In conclusion, the allegation that a correctional officer, totally unprovoked and absent any justification, bashed a prisoner's head into a podium and caused an injury requiring prescription pain medication for ten days supports a plausible claim for relief under the Eighth Amendment. Likewise, the allegation that two correctional officers, totally unprovoked and absent justification, hit a prisoner with their batons, causing injury to his leg, shoulder, and head supports a plausible claim. Although brief, Plaintiff's factual allegations are neither conclusory nor vague and they are not limited to a recitation of the applicable legal standard. Starr v. Baca, 652 F.3d 1202, 1216 (9th Cir. 2011). As a result, the allegations must be taken as true and to the extent Plaintiff's version lacks credibility and/or there exist factual disputes between the parties over what occurred, those determinations may not be made at the pleading stage.
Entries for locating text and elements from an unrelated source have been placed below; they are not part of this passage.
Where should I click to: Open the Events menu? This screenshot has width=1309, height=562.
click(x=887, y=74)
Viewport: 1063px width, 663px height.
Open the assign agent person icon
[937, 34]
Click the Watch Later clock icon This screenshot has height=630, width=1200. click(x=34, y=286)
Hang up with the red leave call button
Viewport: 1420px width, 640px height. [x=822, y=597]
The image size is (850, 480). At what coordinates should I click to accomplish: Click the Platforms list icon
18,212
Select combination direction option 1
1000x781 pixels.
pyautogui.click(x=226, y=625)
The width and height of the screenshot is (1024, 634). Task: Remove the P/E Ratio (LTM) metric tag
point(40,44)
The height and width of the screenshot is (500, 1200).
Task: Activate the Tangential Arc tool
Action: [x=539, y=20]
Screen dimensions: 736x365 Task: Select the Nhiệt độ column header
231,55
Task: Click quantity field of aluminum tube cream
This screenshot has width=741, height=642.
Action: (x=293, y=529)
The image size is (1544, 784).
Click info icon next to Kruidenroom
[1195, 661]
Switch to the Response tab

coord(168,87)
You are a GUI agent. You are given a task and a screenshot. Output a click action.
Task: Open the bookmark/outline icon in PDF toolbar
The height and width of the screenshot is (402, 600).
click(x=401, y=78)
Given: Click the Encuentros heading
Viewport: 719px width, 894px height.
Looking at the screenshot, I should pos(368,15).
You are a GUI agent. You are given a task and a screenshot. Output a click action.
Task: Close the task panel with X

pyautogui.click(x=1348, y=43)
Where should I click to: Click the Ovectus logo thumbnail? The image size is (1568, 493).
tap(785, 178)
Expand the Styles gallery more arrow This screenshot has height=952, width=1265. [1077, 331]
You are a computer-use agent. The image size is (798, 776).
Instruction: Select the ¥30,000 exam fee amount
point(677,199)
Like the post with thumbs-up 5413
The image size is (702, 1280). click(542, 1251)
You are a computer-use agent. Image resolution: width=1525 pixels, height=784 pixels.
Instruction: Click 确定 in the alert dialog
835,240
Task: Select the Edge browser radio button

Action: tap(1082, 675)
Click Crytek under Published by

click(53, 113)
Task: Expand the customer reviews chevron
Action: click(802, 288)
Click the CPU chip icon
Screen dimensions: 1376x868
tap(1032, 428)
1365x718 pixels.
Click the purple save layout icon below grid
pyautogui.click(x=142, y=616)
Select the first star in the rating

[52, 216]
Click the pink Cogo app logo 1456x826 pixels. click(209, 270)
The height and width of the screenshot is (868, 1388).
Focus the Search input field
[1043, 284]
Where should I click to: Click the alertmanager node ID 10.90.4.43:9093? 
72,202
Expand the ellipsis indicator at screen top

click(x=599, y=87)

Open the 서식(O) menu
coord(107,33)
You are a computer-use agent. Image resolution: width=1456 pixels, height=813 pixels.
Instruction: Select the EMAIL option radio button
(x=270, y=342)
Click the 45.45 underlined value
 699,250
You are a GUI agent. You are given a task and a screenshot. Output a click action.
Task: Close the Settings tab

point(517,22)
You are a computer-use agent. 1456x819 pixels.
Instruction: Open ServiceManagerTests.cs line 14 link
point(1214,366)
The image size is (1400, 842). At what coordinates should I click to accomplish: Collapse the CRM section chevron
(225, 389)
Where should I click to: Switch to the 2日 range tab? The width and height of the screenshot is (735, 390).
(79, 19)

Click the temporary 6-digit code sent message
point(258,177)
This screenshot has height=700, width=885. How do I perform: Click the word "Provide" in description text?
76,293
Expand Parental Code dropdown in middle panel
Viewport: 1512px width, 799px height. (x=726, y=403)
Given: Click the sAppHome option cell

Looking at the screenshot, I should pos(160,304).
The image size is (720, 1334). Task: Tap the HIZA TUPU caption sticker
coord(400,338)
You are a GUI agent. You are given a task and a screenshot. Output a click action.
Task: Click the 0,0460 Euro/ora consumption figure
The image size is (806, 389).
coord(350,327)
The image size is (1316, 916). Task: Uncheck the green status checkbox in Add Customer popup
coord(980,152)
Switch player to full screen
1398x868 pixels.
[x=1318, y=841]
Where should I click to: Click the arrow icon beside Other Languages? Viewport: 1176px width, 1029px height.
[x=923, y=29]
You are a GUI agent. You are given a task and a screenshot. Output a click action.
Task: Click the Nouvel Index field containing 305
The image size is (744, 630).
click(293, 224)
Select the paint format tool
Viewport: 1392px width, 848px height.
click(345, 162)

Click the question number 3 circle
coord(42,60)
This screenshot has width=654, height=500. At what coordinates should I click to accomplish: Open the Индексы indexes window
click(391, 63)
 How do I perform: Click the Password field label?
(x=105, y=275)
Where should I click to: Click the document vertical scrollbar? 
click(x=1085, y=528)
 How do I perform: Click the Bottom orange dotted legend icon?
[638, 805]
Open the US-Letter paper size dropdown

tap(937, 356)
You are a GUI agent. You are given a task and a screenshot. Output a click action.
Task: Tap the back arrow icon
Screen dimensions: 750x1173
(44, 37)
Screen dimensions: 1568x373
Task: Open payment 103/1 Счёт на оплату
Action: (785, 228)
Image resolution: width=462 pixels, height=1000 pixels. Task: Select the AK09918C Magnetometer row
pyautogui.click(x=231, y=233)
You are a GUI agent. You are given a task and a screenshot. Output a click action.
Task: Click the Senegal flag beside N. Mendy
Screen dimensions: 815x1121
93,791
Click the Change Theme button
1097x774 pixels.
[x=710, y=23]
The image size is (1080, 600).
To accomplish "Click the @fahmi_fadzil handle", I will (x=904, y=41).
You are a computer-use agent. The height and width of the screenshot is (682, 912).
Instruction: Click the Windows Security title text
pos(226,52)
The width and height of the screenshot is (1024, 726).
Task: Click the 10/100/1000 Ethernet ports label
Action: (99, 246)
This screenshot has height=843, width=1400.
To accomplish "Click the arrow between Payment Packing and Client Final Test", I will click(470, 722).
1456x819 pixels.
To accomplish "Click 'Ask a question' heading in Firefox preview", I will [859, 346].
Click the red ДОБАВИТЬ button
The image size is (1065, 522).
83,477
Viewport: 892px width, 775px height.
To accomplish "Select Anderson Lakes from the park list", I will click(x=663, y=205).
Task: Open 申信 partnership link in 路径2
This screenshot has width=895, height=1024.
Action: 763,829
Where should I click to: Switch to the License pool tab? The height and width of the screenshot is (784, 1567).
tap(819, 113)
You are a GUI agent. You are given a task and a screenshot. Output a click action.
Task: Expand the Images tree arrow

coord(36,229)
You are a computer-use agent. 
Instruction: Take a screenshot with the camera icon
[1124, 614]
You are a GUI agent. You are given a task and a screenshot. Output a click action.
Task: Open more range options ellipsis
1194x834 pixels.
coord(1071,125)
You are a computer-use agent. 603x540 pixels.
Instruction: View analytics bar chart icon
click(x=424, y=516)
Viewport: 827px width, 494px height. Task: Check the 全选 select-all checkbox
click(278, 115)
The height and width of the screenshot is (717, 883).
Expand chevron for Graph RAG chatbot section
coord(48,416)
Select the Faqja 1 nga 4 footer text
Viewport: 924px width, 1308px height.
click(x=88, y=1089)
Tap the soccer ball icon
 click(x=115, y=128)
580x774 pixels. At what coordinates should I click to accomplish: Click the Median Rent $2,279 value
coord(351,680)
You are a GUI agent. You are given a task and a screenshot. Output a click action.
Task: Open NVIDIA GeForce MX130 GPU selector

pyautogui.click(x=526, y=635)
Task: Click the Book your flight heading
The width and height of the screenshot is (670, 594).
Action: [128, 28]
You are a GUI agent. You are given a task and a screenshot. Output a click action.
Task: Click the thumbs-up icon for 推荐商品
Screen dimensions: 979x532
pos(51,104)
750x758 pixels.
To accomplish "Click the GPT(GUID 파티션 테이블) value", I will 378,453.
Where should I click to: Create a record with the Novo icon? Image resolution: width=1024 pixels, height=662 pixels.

See e.g., OSU Student Alliance v. Ray, 699 F.3d 1053, 1078 (9th Cir. 2912); Starr, 652 F.3d at 1216-17.

Accordingly, the Court HEREBY RECOMMENDS that:

1. Defendants' motion to strike new allegations in Plaintiff's opposition be DENIED;
2. Defendants' motion to strike Plaintiff's surreply be DENIED as moot; and
3. Defendants' motion to dismiss for failure to state a claim, filed on May 6, 2015, be DENIED.

These Findings and Recommendations will be submitted to the United States District Judge assigned to the case, pursuant to the provisions of Title 28 U.S.C. § 636(b)(1). Within fifteen (15) days after being served with these Findings and Recommendations, the parties may file written objections with the Court. Local Rule 304(b). The document should be captioned "Objections to Magistrate Judge's Findings and Recommendations." Responses, if any, are due within ten (10) days from the date the objections are filed. Local Rule 304(d). The parties are advised that failure to file objections within the specified time may result in the waiver of rights on appeal. Wilkerson v. Wheeler, 772 F.3d 834, 838-39 (9th Cir. 2014) (citing Baxter v. Sullivan, 923 F.2d 1391, 1394 (9th Cir. 1991)).